▶ What you should do
Output range, inclusive: from the line containing "The height and width of the screenshot is (680, 1020)." to the line containing "Where should I". Restate those lines from the data below word for word and only those.
┌────────
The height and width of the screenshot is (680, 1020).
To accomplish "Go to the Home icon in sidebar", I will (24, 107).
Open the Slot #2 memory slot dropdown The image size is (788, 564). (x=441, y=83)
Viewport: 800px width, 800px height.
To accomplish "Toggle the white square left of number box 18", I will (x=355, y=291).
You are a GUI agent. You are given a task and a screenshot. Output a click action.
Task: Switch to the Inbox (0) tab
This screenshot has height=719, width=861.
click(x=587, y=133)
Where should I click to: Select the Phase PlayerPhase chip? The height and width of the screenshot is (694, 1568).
└────────
┌────────
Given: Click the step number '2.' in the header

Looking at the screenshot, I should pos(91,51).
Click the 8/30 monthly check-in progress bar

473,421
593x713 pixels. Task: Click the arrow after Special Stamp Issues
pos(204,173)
└────────
▶ Your solution
The height and width of the screenshot is (680, 1020).
To accomplish "Go to the Home icon in sidebar", I will (24, 107).
Open the Slot #2 memory slot dropdown The image size is (788, 564). (x=441, y=83)
Viewport: 800px width, 800px height.
To accomplish "Toggle the white square left of number box 18", I will (x=355, y=291).
You are a GUI agent. You are given a task and a screenshot. Output a click action.
Task: Switch to the Inbox (0) tab
This screenshot has height=719, width=861.
click(x=587, y=133)
Where should I click to: Select the Phase PlayerPhase chip? The height and width of the screenshot is (694, 1568).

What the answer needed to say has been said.